Text section START

Dr Kath Handasyde is a senior lecturer in the Department of Zoology at the University of Melbourne and has been conducting research on koalas for over 30 years. She is coming down to Tarra Bulga National Park on Saturday October the 26th to share Koala knowledge with us. The day will begin with a free BBQ lunch at the visitors centre, then we will head down and go for a walk around a new track in the Tarra Valley, to see what we can find. Please note the walk does include some steep and slightly challenging terrain so people need to come prepared with suitable footwear, it will take about 2 hours. Everyone is welcome but please RSVP to Pam on 5196 6140 or Peter 0447 474 573 by Friday October the 18th for catering purposes.
Since our remote camera project began around two years ago, we had only once photographed a Koala. These figures have now been boosted by 800% with a camera in the north east of Tarra Bulga National Park capturing a Koala eight times all on separate days over a period of about 7 weeks. Most sightings were in the early morning, but a few were in the evening. Another case luck with the camera being at the right place at the right time to film the comings and goings of the locals.

Text section END

Problem A:
According to the text about koalas at Tarra Bulga National Park, how long will the walk in the Tarra Valley take?
Problem B:
Extend the text about koalas at Tarra Bulga National Park, picking up right after its final sentence.

Data for analysis START

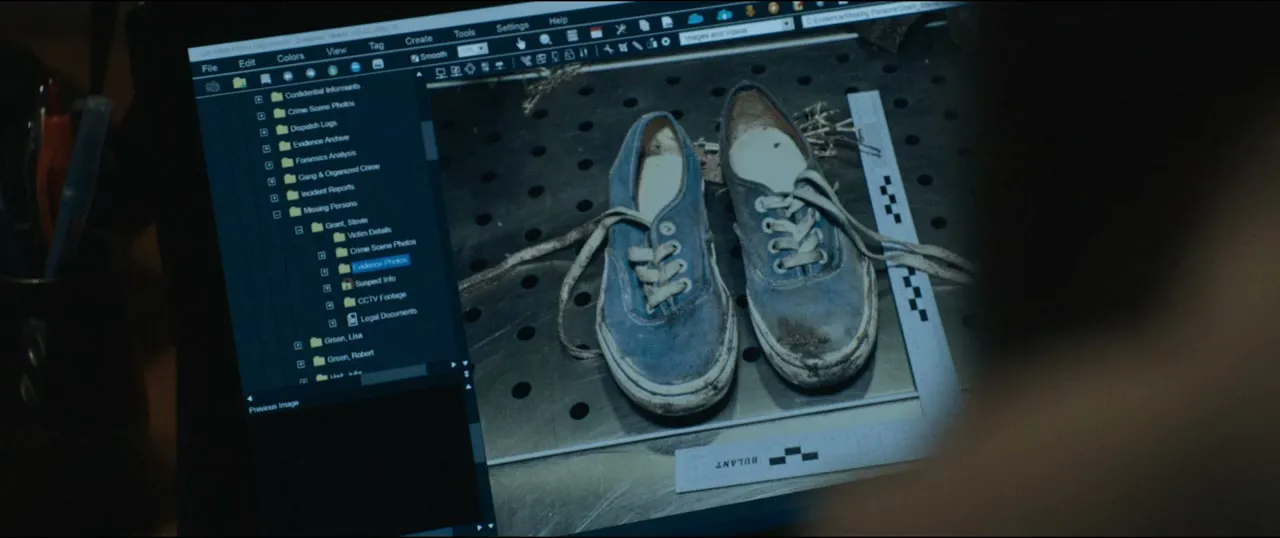Click the folder tree vertical scrollbar
Image resolution: width=1280 pixels, height=538 pixels.
[x=430, y=140]
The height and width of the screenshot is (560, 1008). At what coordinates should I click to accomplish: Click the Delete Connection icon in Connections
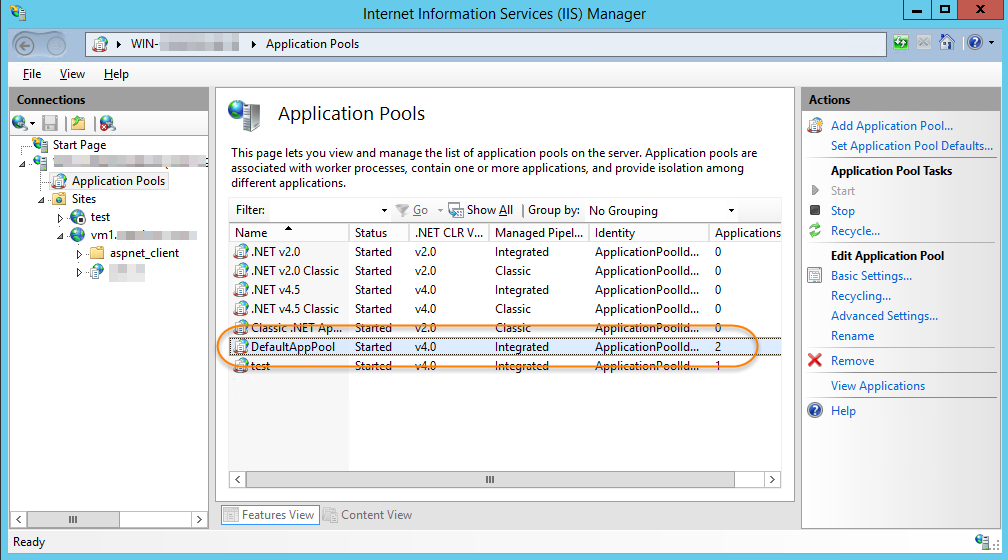point(106,123)
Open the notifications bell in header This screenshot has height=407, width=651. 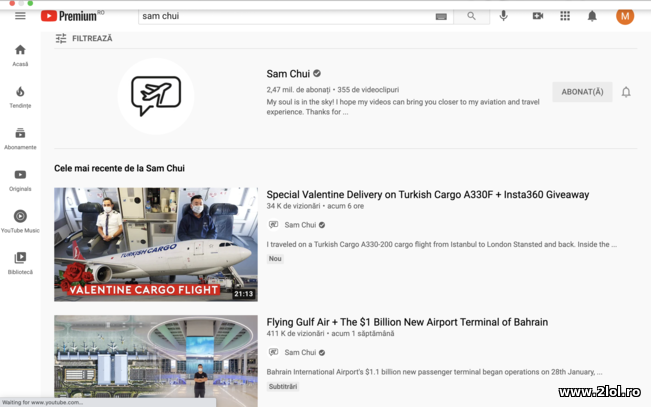point(592,16)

Data for analysis END

Exercise output A:
About 2 hours.

Exercise output B:
We have had what we hope is the first of many Koala’s detected by our remote cameras. This one was on the move past our camera site in the Tarra Valley. Koala sightings seem to be reported more frequently in the park in recent years, but this is only anecdotal as no proper ongoing survey has ever taken place. Importantly the park is part of the habitat of the Strzelecki Koala population, which is significant because the local Koalas are thought to be the only population in the state that are not descended from a handful of trans-located Koalas from French Island and hence are thought to be much healthier and genetically resilient.
This Koala was in an area of the Park that has some very large Mountain Grey-gum trees, (Eucalyptus cypellocarpa) which researchers believe is one of the local Koalas’ favourite food sources. Although not their first choice Mountain Ash (Eucalyptus regnans); which is the most common eucalypt within the park is thought to also be utilisted by Koalas as well as Messmate (Eucalyptus obliqua) which is also quite common. We would love to hear about any sightings in the park to add to our knowledge and to help contribute to regional efforts that are being made to get a better understanding about the distribution of the Strzelecki Koala and its health and well being.